Thanks for your comment. I've been aware than this perspective is prevalent, but I haven't actually seen examples of where replication of the same study has been attempted, I have only seen some that introduce other major factors that one would expect to influence results. The link you sent me to criticises priming in a broad way, pointing to heuristics like the effect being too large to be believable, which seems a pretty subjective judgment.

The link specifically criticises Danny Kahneman for using priming in small studies to make large generalisations, and in Kahneman's response he makes a fairly good rebuttal. The one thing he concedes is the small size of the studies he used, which is not the case in the priming case used in this post, which involved a series of studies with several hundred participants each.

I appreciate that I might be incorrect to have confidence in these studies, in light of the widely held opinion that priming studies are not reliable, but I'm yet to see the specific studies that have attempted, and failed, to replicate these specific studies.

The link I sent also discusses an article that meta-analyzed replications of studies using scarcity priming. The meta-analysis includes a failed replication of a key study from the Mani et al (2013) article you discuss in your post.
 

The Mani article itself has the hallmarks of questionable research practices. It's true that each experiment has about 100 participants, but given that these participants are split across 4 conditions, this is the bare minimum for the standard (n = 20-30 / group) at that time. The main results also have p-values between .01-.05, which is an indicator of p-hacking. And yes, the abnormally large effect sizes are relevant. An effect as large as is claimed by Mani et al (d=.88-.94) should be glaringly obvious.

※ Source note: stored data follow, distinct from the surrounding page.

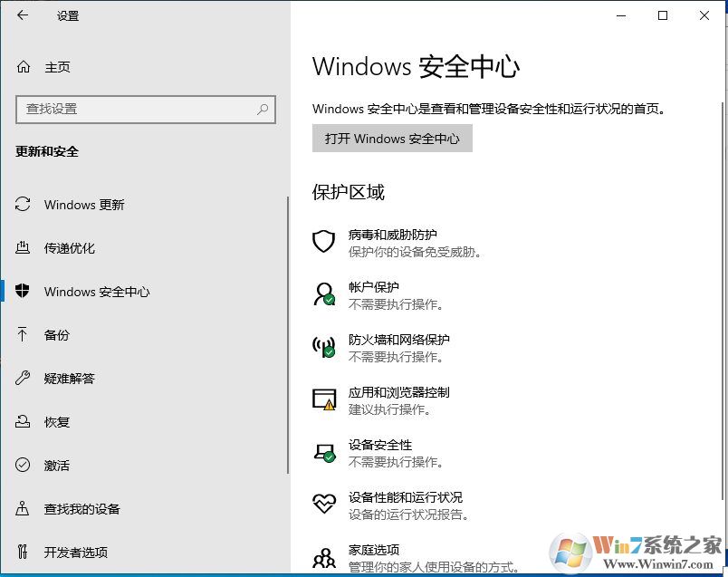Select the 设备安全性 device icon

coord(323,452)
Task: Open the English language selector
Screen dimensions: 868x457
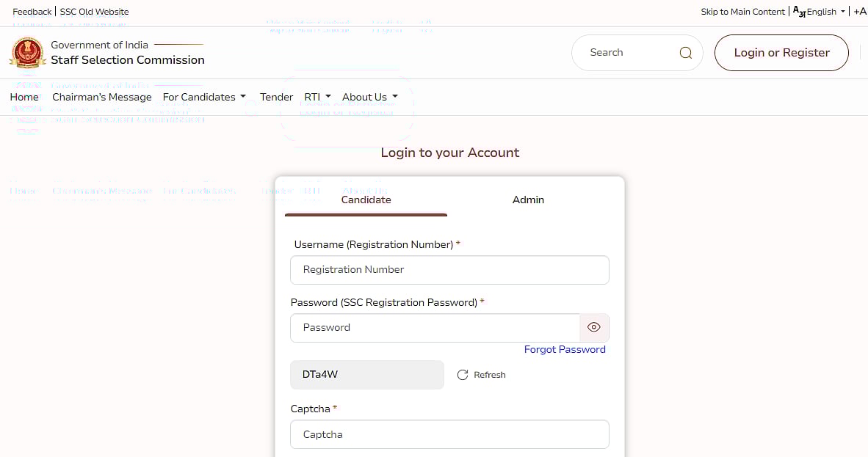Action: 826,12
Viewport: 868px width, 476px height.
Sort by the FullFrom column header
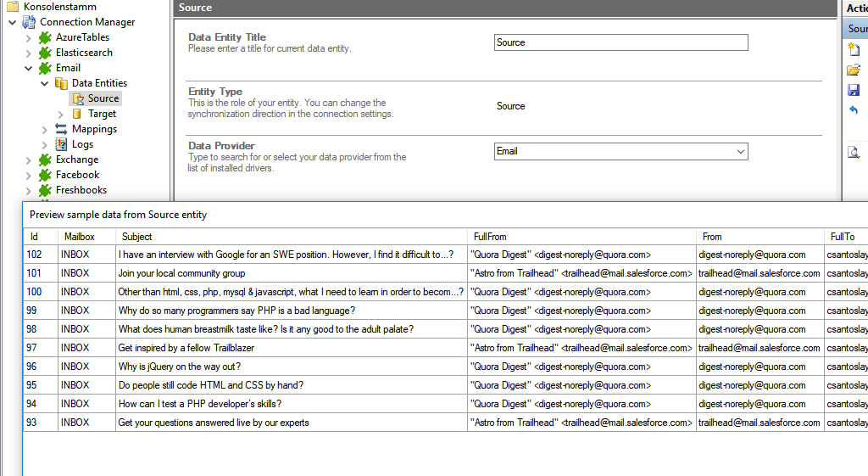click(490, 237)
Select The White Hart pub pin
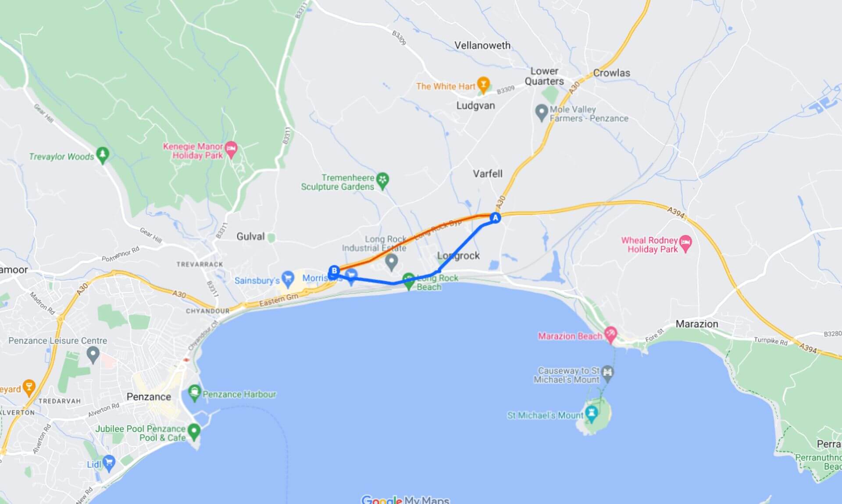 pyautogui.click(x=483, y=85)
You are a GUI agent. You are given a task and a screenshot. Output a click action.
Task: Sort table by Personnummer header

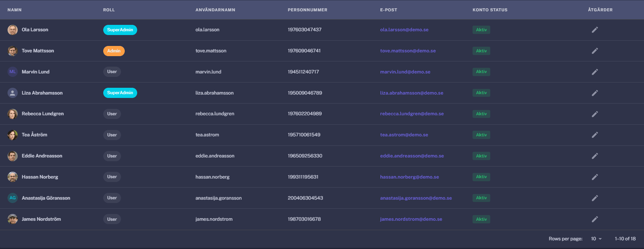pyautogui.click(x=307, y=10)
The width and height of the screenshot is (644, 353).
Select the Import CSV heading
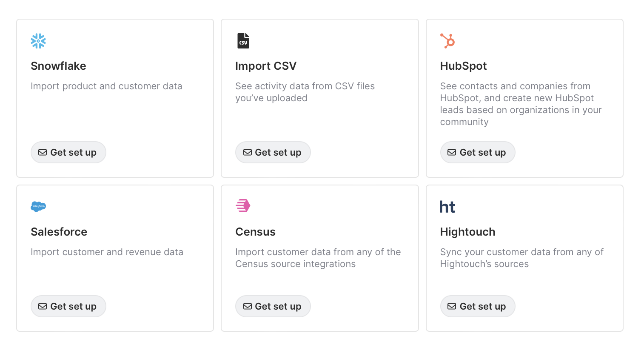[266, 66]
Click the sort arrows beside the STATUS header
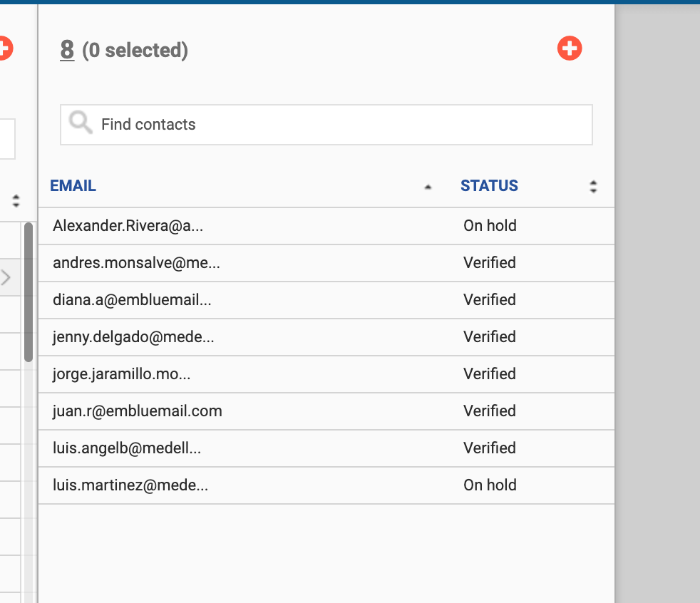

That's close to the effect size for the association between height and weight (r = .44 -> d = .98)

And more generally at this point, the default view should be that priming studies are not credible. One shouldn't wait for a direct failed replication of any particular study. There's enough indirect evidence that that whole approach is beset by bad practices.

Thanks for providing that link Nathan, that does seem to significantly undermine the Mani et al study. While I agree with you that at this point primary studies should be, by default, seen as not credible, it did help a lot (in terms of convincing me personally) to see a study specifically designed to replicate the Mani et al study.

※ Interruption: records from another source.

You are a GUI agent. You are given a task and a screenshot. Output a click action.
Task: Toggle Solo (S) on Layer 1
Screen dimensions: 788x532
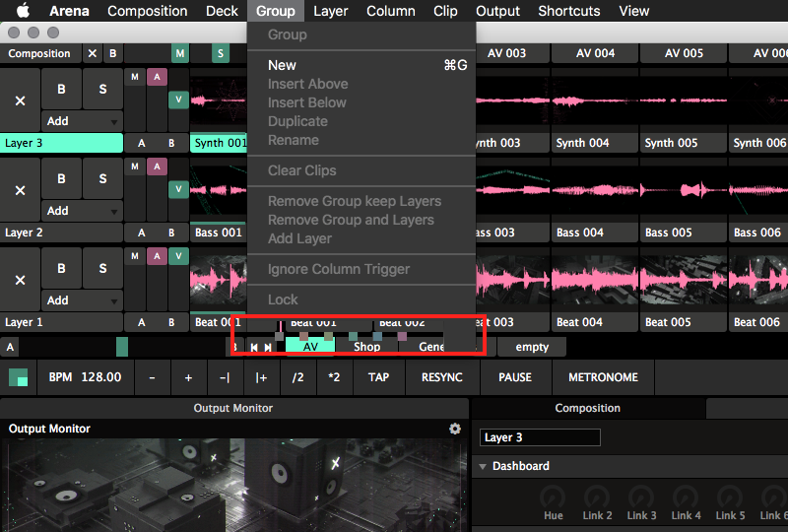(102, 268)
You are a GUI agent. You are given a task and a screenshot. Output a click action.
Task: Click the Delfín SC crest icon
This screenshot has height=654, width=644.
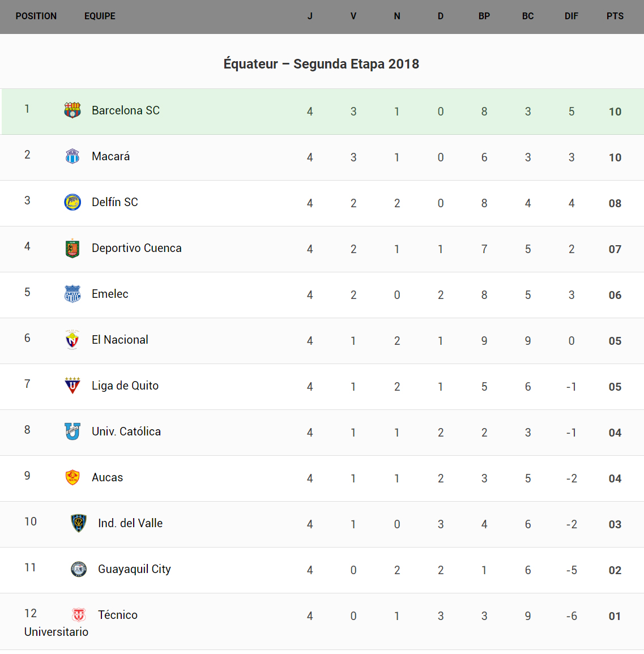tap(72, 202)
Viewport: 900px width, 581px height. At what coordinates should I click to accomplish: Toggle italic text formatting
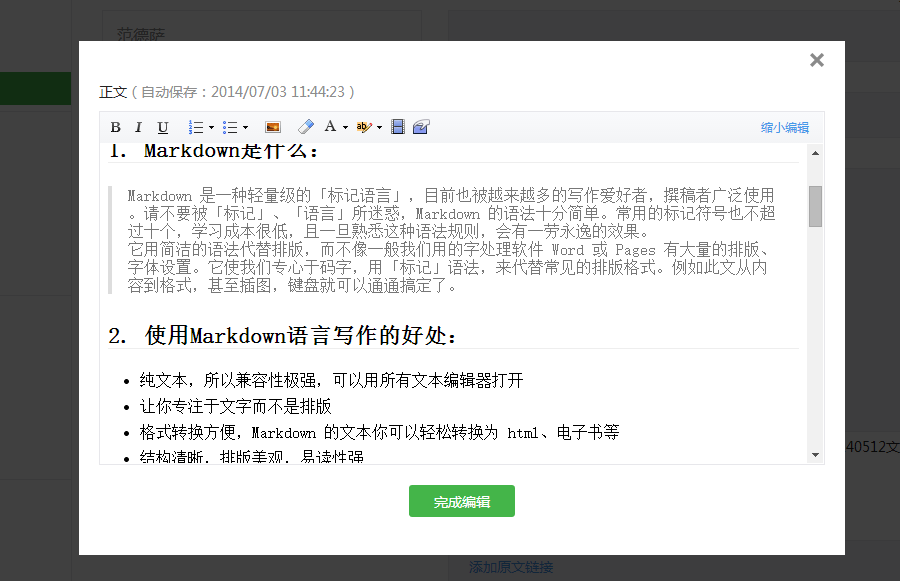[x=139, y=127]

Do you find any evidence for the conclusions in the post credible? Or are you aware of more credible studies that would support the argument the post makes? You seem to know your stuff, so, I don't want to waste your time, but I would value your input about whether the post's position is tenable at all given the available evidence.

I don't want to be posting nonsense, so depending on the evidence available I would either rewrite it with more reliable evidence, or take it down.

I'm familiar with psychology. But the causes and consequences of poverty are beyond my expertise.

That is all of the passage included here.